What with Trump becoming more unwoke day by day, I thought it best to round up a few interesting articles from the internet that will hopefully keep us all as woke as possible, albeit in a halal way. I have chosen the most relevant quotes from these articles, as well as providing links in case you feel the need to read the article in full (as usual all are strongly recommended).

We begin with the veteran Guardian journalist Polly Toynbee who, in a recent interview with the Guardian, gave her bleak assessment of where Britain currently is and where it is potentially heading. Depressing but all true nonetheless. We then move on to Claire Armitstead who counters this depression with suggestions that all is perhaps not lost. Next up is an article from Aymann Ismail all about the #MosqueMeToo movement. Whilst the overall article is a difficult read due to the subject matter, it does begin with an opening paragraph that I found rather uplifting. I also found a short YouTube clip from BBC News on the same subject.

Following this we have Steven Pinker on media distortion, Fareed Zakaria on the pessimism of the Middle East (along with an accompanying YouTube clip), and we end on attempts by Saudi Arabia to stimulate their economy by trying to reverse the trend of Saudis splurging their cash in neighbouring Dubai and Bahrain. Enjoy!

‘These Are The Darkest Days I Have Known’

Polly Toynbee, 24 Feb 2018, theguardian.com

There has never been an austerity like this in my life-time. If Thatcher’s 1980’s cuts seemed savage, I would never have guessed a future Tory party would go so much further than she dared, in shrinking the state, crushing local government, squeezing the NHS as never before, leaving schools bereft. As for the shock Brexit vote, it has split the country in half in ways it may take decades to repair, if ever, as it sends Britain into a downward spiral. These are the darkest days I have known – plenty to write about, but very hard to think of optimistic themes.

In An Age Of Anger And Cynicism, Let Me Make The Case For Worthiness

Claire Armitstead, 24 Feb 2018, theguardian.com

Consider the work that is currently going on in churches, mosques and synagogues to plug the chaotically widening gap between the haves and have-nots – here, now, in one of the richest countries in the world, in this age of austerity. I live close to the Finsbury Park mosque, where, in a spontaneous reaction to last year’s van attack, trestle tables were set up along the street for a communal feast to which everyone, regardless of colour or creed, was invited. Furniture and catering were no problem because feeding people is part of what members of the mosque – worthily – see as their mission. My local church hosts a weekly drop-in session for migrants that draws hungry people from across London and beyond, to eat food donated by local shops and cooked by local volunteers before sitting down to free help and advice from rows of (largely retired) lawyers, counsellors and health experts.

→ Records shown
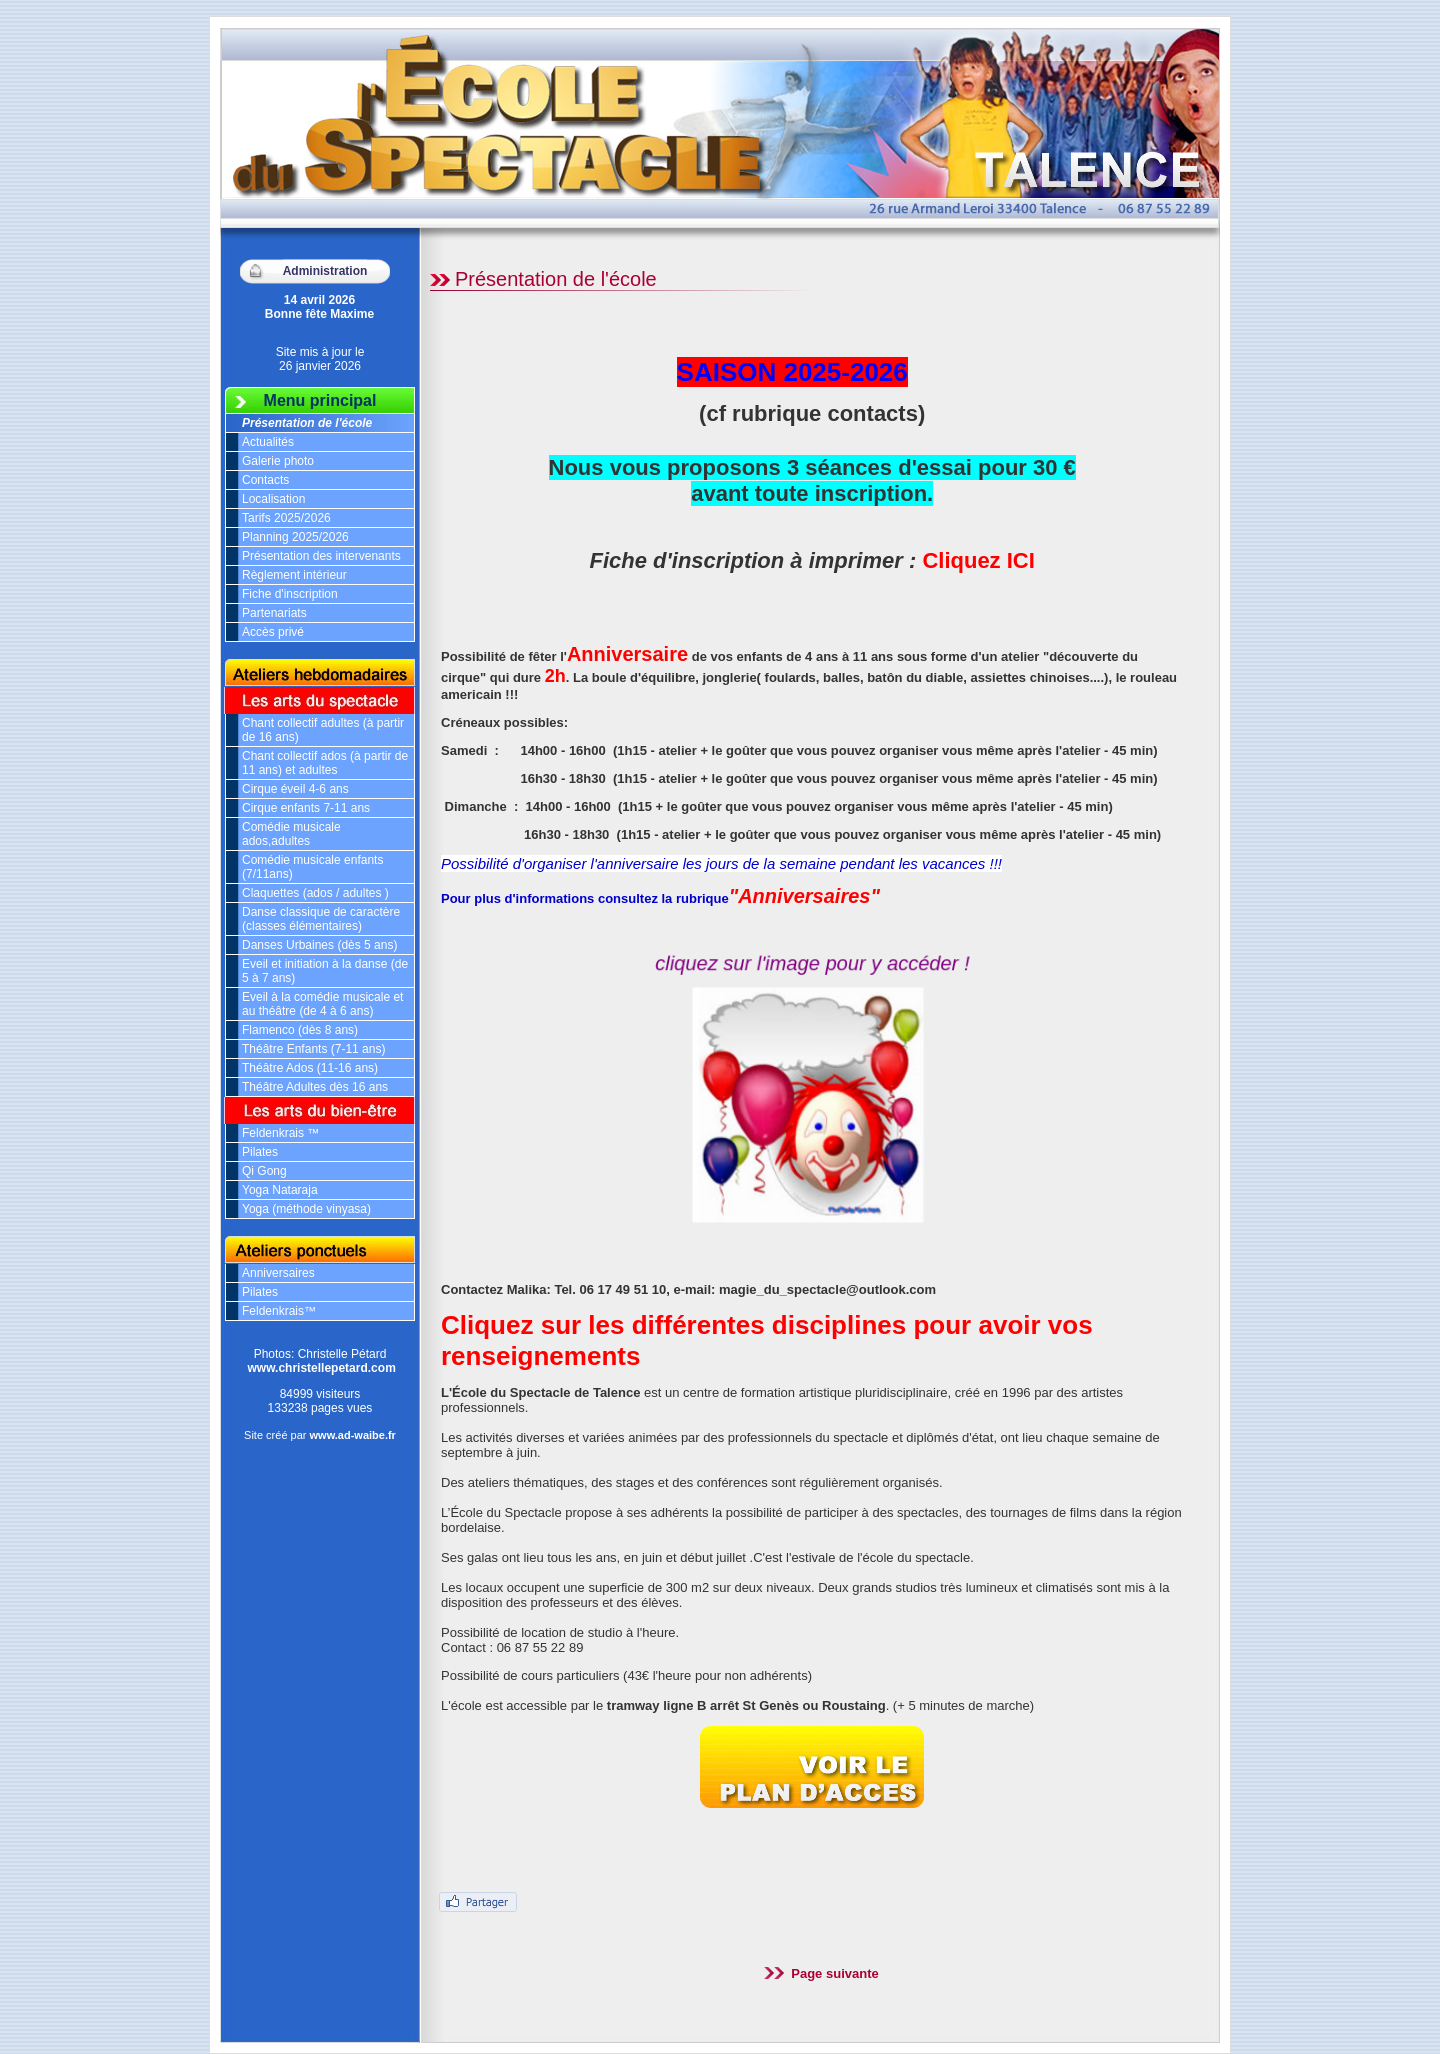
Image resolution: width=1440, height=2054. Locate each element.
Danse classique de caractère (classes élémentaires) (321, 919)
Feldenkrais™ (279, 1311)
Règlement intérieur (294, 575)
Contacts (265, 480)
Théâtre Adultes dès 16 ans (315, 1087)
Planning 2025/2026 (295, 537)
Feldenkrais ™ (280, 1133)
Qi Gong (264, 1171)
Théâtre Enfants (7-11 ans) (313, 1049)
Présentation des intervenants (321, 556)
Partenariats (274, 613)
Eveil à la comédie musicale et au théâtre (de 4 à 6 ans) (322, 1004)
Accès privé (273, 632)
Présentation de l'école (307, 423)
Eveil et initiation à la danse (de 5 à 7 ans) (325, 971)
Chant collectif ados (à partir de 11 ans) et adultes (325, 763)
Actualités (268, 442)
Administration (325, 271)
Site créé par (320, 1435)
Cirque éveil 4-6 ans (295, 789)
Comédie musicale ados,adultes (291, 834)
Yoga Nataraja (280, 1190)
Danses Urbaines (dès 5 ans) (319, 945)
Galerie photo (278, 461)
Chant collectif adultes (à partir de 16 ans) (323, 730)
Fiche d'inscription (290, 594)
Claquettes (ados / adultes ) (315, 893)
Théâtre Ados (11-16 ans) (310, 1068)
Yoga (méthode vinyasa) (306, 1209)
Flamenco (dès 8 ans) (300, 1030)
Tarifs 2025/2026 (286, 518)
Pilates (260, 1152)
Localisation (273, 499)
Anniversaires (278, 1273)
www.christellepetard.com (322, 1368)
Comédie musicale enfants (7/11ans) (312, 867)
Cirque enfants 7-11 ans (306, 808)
---
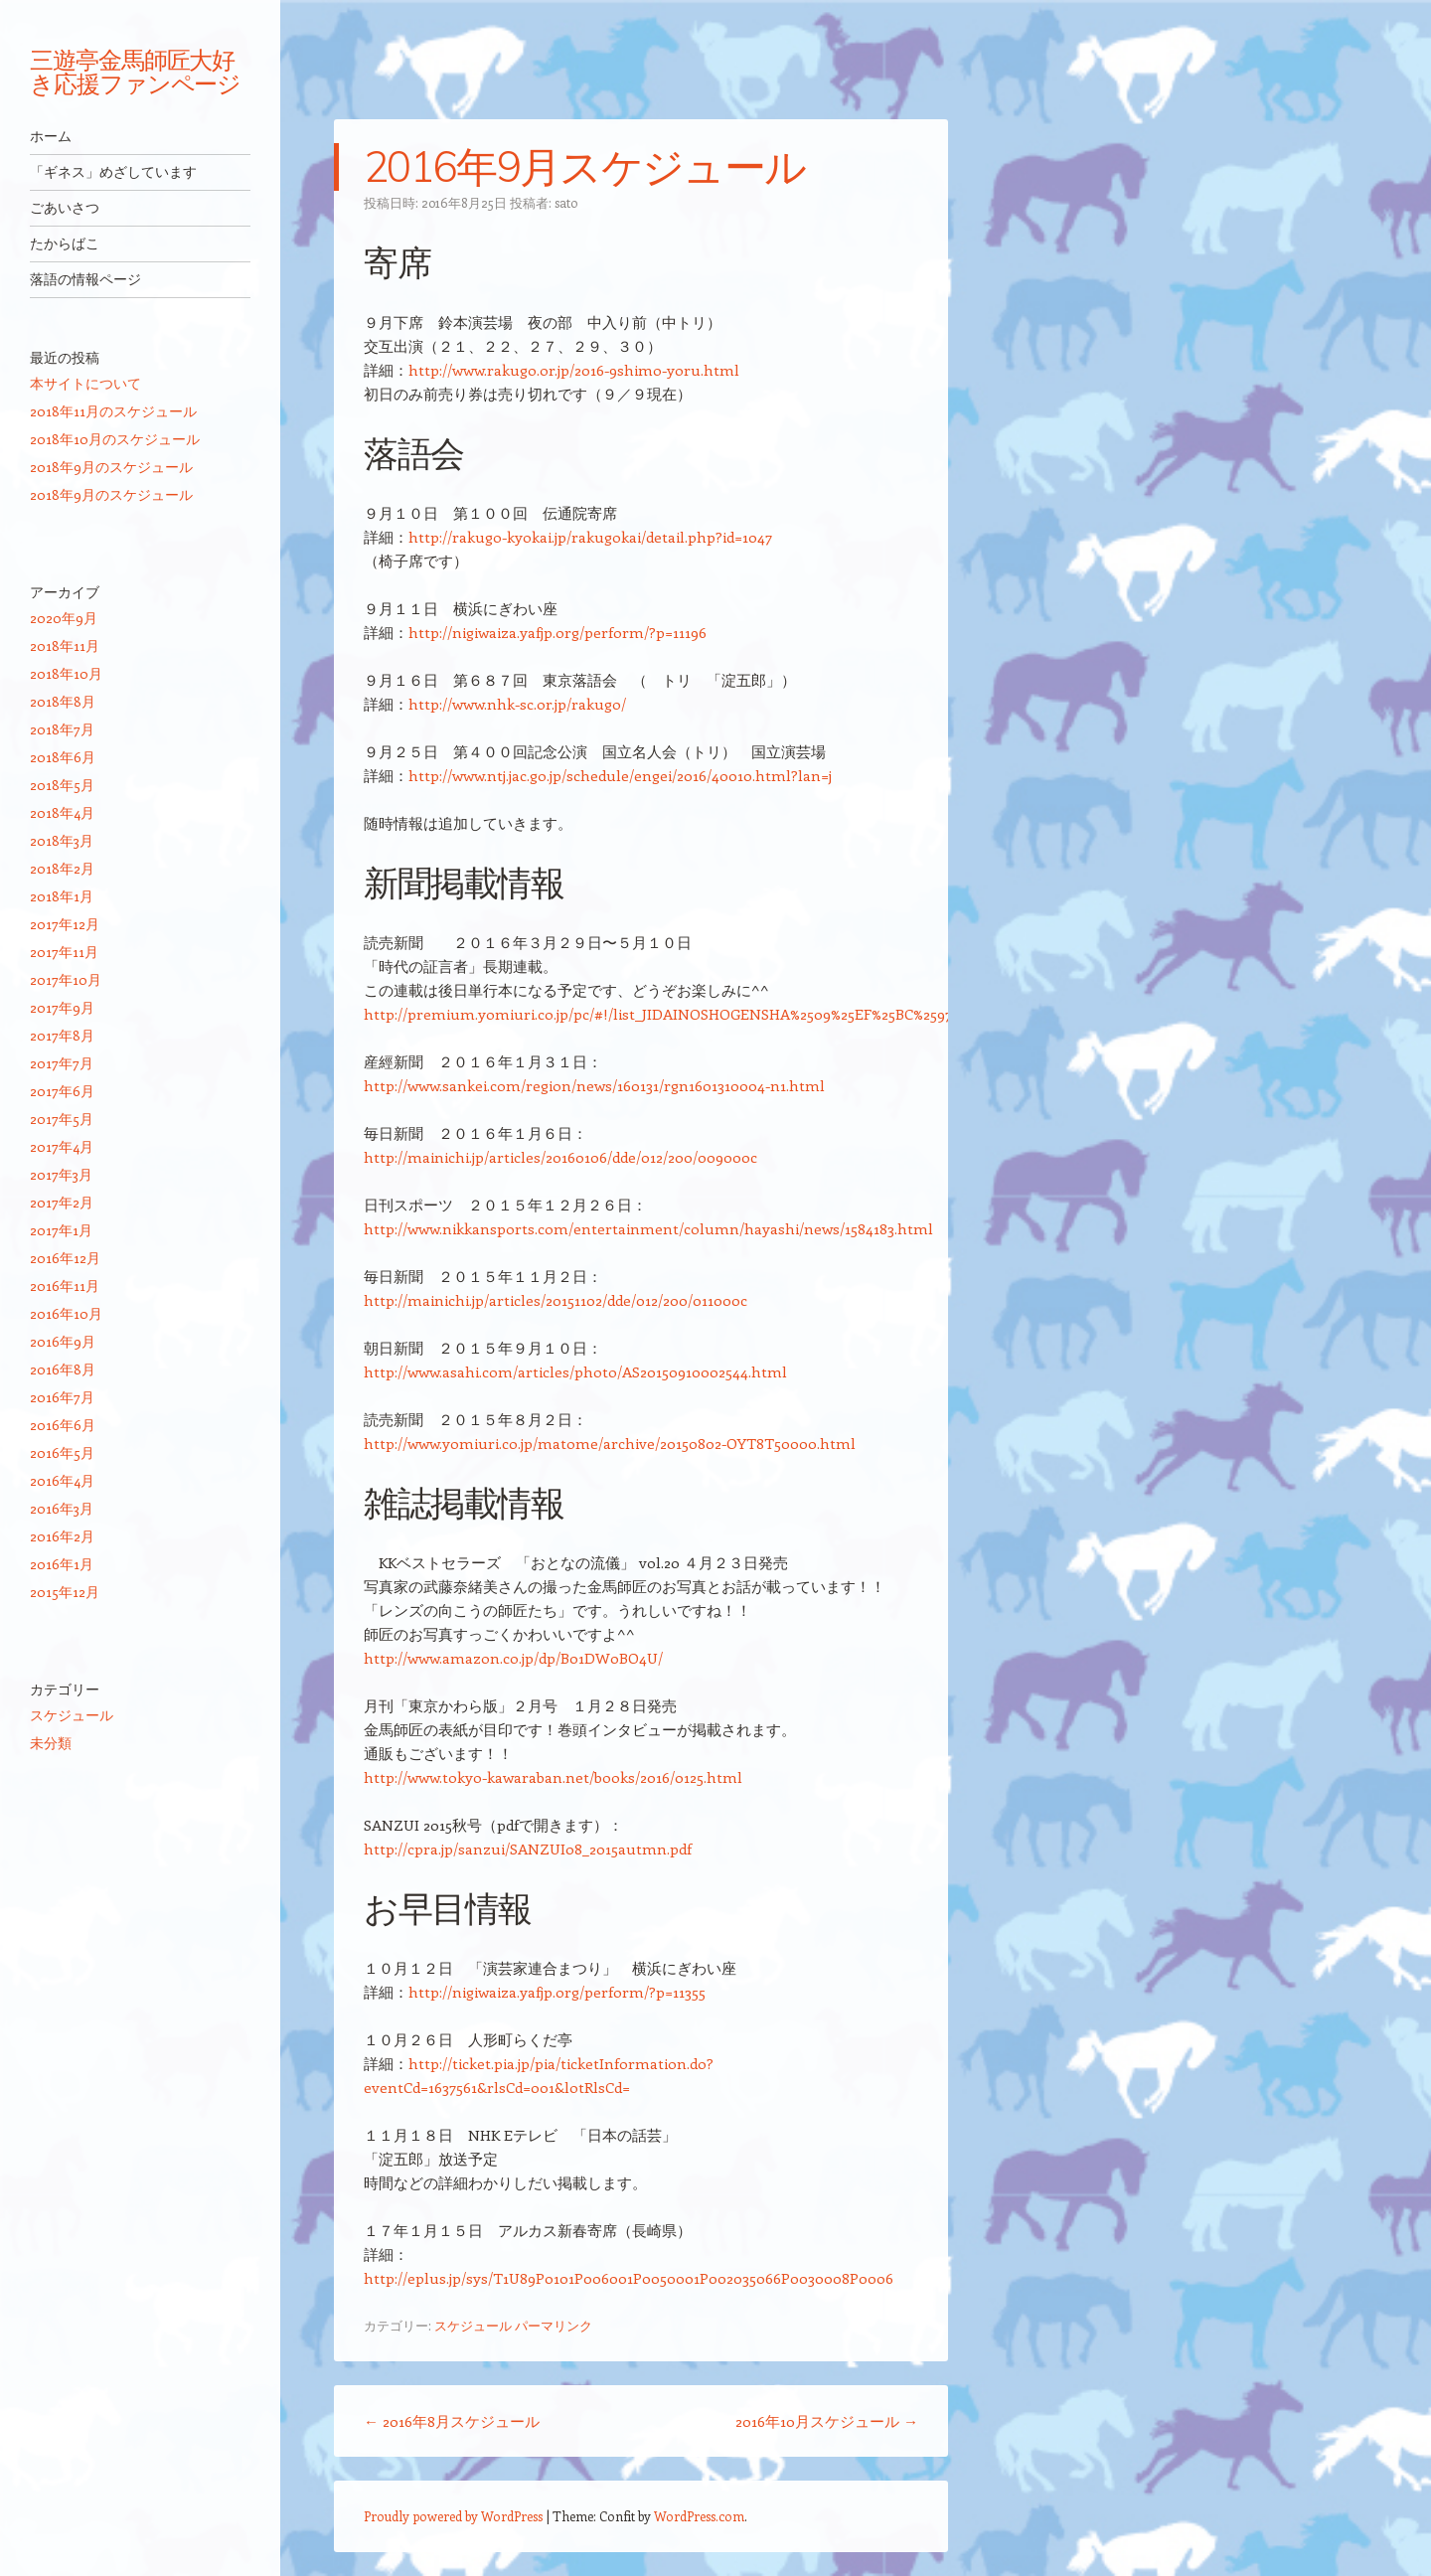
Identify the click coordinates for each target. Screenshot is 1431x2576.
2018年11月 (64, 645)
---
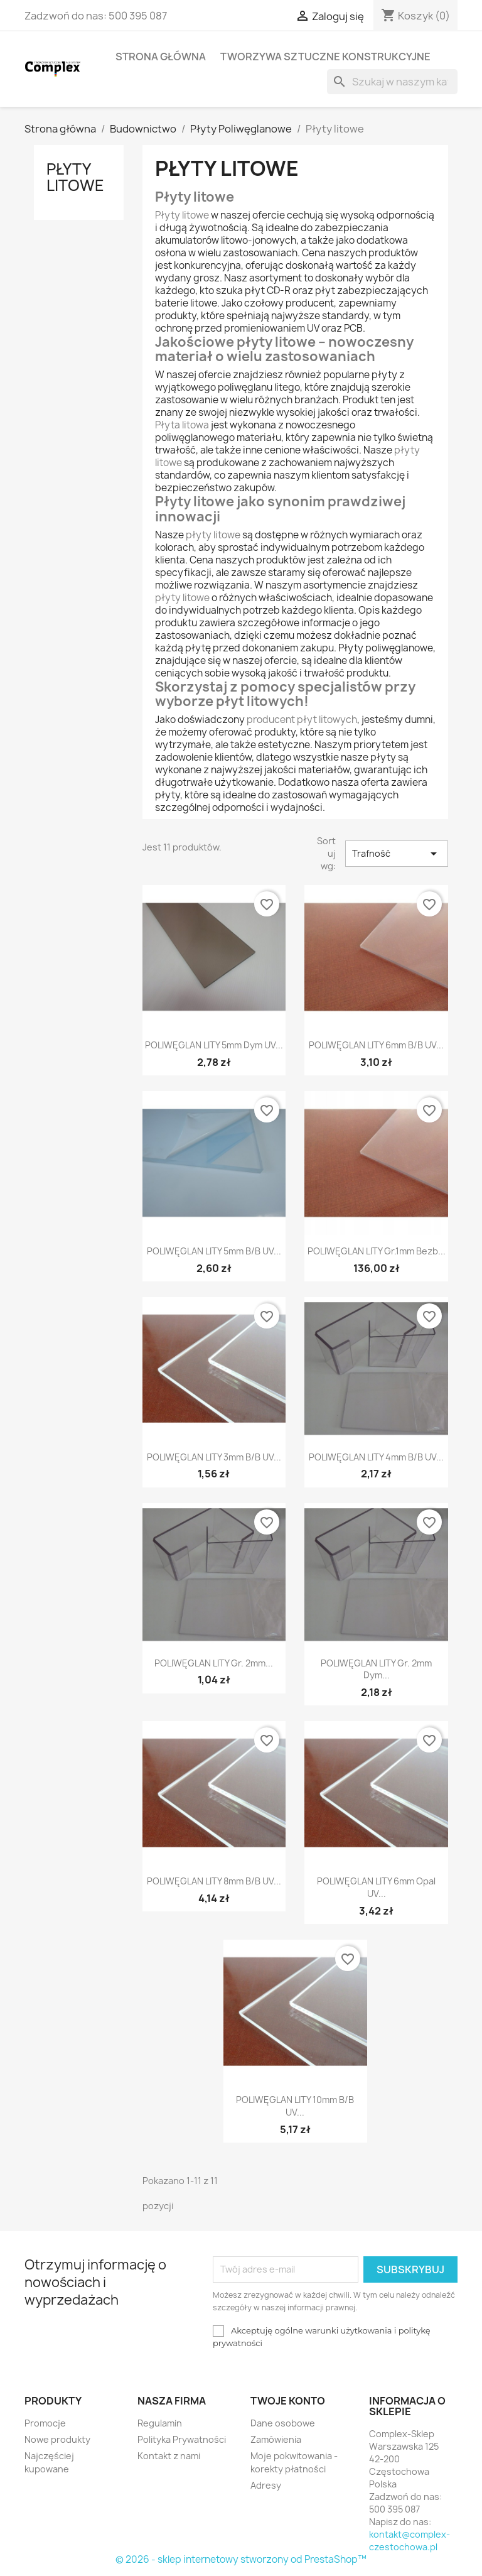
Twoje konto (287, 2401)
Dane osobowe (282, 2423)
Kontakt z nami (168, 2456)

→ Written problem A
According to the roundup, which movement is the article by Aymann Ismail about?
→ Written problem B
Extract the part of the roundup between "We begin with" and "the same subject.", inclusive.

→ Complete answer A
The #MosqueMeToo movement.

→ Complete answer B
We begin with the veteran Guardian journalist Polly Toynbee who, in a recent interview with the Guardian, gave her bleak assessment of where Britain currently is and where it is potentially heading. Depressing but all true nonetheless. We then move on to Claire Armitstead who counters this depression with suggestions that all is perhaps not lost. Next up is an article from Aymann Ismail all about the #MosqueMeToo movement. Whilst the overall article is a difficult read due to the subject matter, it does begin with an opening paragraph that I found rather uplifting. I also found a short YouTube clip from BBC News on the same subject.